Add your step to the dictionary NAME_TO_STEP at the top of the file. You will need to write two classes, one for the step’s data and one for the step itself. The data class will have a “general_models” field with the foreign key being the name of your step and a “response” field specifying the type of response your database should expect to receive (int, text, etc). The step class has a “script_location” field, a “template_file” location field, a “data_model” field (which is simply the data class you just wrote), and some metadata fields specific to an instance of this step such as “title” and “text” (question text). Fields in this class will affect how the process of adding this step will appear on the admin site. Note that a step’s fields can be accessed in a template with step_instance.attribute; this can be helpful when filling out HTML element fields.


Scripts are located in turkey/web/turkey/survey/static/survey/js/. Create an object with a submit_callable function that returns an object. This object should get the responses of every instance of this specific step type, and each instance’s response should be paired with its primary key in the return object. jQuery should be extremely helpful in extracting the responses of a step instance. After writing this object, be sure to register your step to the “SubmissionHandler” object in submission_handler.js, which handles the submission of results and all auditor data when the submit button is clicked.


Inspired by the work of Jeff Rzeszotarski and Aniket Kittur, the framework provides “auditor” objects that record a worker’s interactions with a task from the moment they start until they submit their responses or close out of the page. Auditor data can be used to analyze worker behavior and estimate the quality of responses. Doing this can potentially help identify bad response data or observe a behavioral pattern amongst workers. Auditors are written in JavaScript and primarily make use of jQuery events to detect browser interactions. Auditor code can be found in .../js/auditors. As with steps, writing auditors consists of several steps.


Auditors generally have the same format, and referencing the default auditors can be helpful when trying to write your own. Create a JavaScript auditor object (.../js/auditors/) with your needed fields, a function that modifies those fields, and a function to submit those fields. The modifier function is the action that should be executed when your auditor detects a certain interaction. The submission function (submit_callable) must return a JavaScript object or array of JavaScript objects. The fields can have the value of a single value (int, string, etc). Be sure to register your auditor to the “SubmissionHandler” object (.../js/submission_handler.js), which handles the submission of results and all auditor data when the submit button is clicked.

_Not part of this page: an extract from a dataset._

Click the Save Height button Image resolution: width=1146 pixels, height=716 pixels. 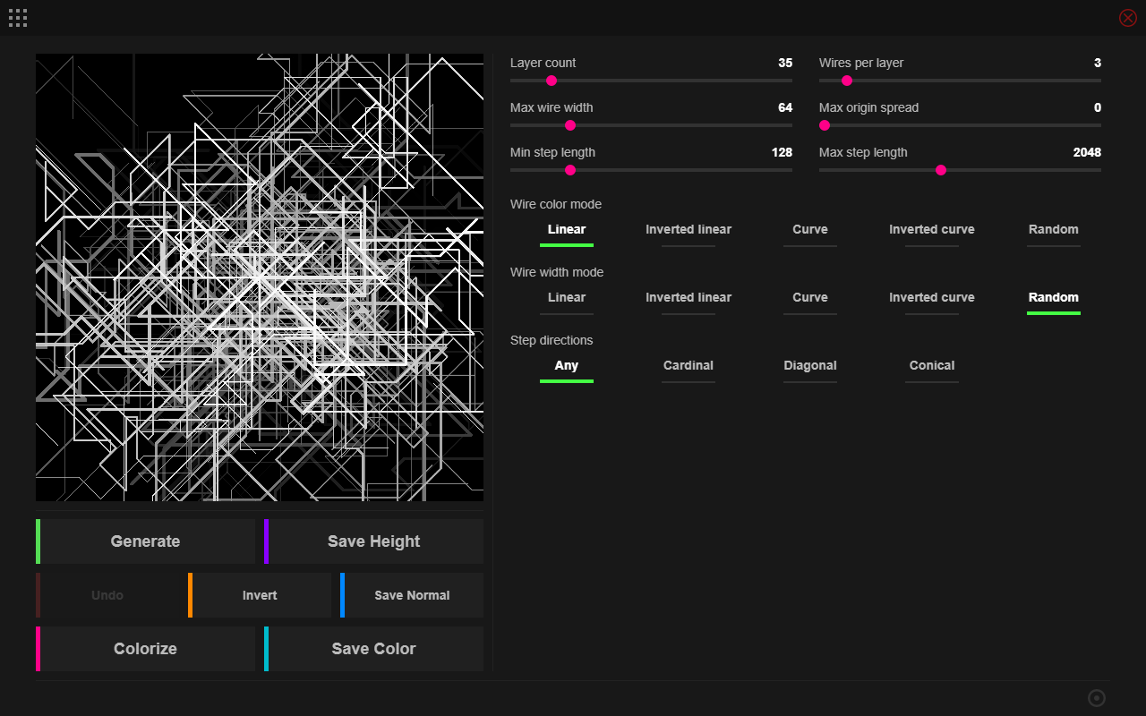point(373,541)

Similarly to the JavaScript side, the Python code (.../survey/ across all auditors is rather similar and should be helpful when writing the models for your auditor. Firstly, add your auditor to the “NAME_TO_AUDITOR” dictionary at the top. You will then need to write a class for your auditor’s data and for the auditor itself. The data class will have a “general_models” field with the foreign key being the name of your auditor and a field corresponding to each item specified in the auditor’s returned object. For instance, if your auditor returned { ‘count’: some_int_var }, this class must have a “count” field that accepts data of type int. The actual auditor class has a “script_location” field, which is the directory and name of your auditor file, and a “data_model” field, which is simply the data class you just wrote.

Wrapping it Up

If the JavaScript and Python parts are implemented correctly, then your auditor should be able to save its data to the database correctly and without problems. You should be able to see and add your auditor to any new tasks you create, but be sure to test your code before publishing the task. It additionally might be helpful to write some unit tests for the auditor.

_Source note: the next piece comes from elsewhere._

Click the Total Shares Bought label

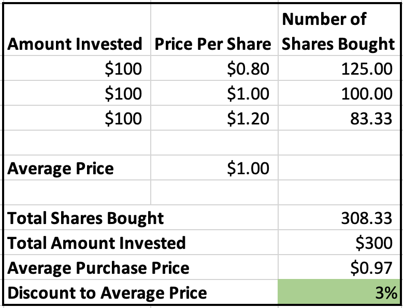click(x=85, y=218)
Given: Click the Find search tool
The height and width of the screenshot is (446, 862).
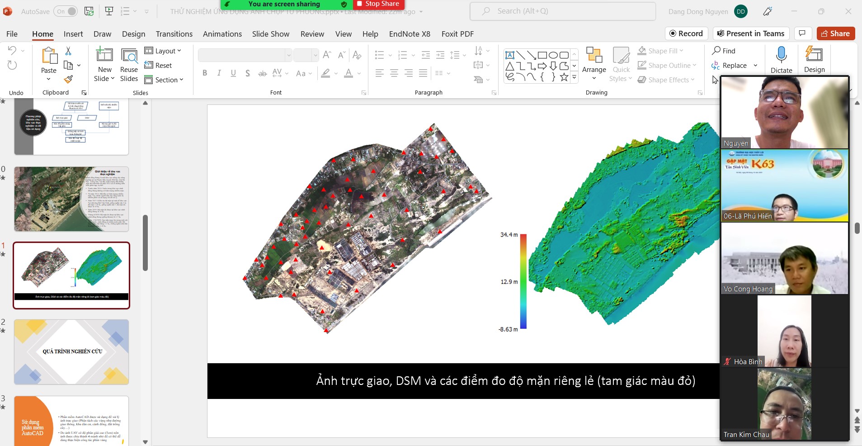Looking at the screenshot, I should 724,51.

To add to or edit existing documentation, git checkout the sphinx branch. Make sure that your virtual environment is active. Source files are located in turkey/web/turkey/docs/source. A Makefile is provided for convenience in the docs directory. To generate HTML files, simply run make html in the docs directory, and the build files will be located in build/html. When you are finished working on documentation, you can make a pull request to the sphinx branch (not master!).